Can you retype the listing below, everything from the line containing "Image resolution: width=258" down to the line containing "the 还原 restore", with both of those lines included?

*Materials provided*.
-----
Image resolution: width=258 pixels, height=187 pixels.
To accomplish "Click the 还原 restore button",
-----
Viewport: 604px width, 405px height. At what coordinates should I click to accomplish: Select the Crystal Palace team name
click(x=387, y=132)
-----
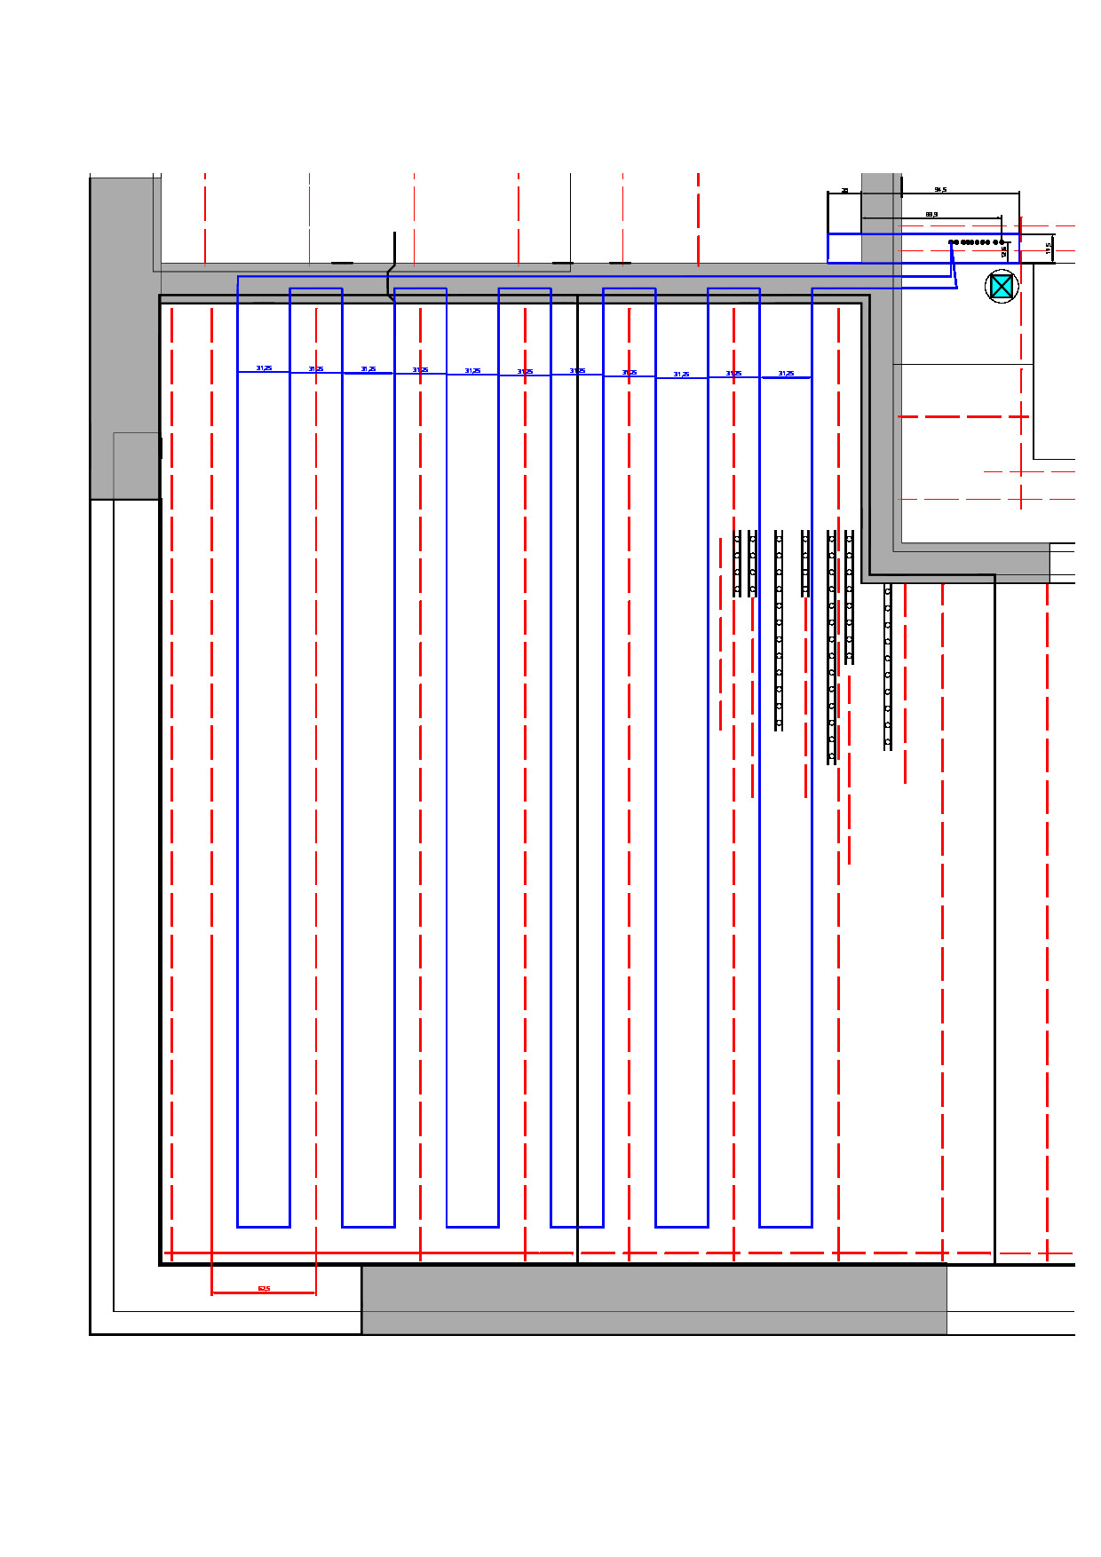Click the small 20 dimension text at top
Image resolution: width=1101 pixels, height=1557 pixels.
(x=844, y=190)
-----
*Full output*.
Image resolution: width=258 pixels, height=187 pixels.
To accomplish "Click the 还原 restore button",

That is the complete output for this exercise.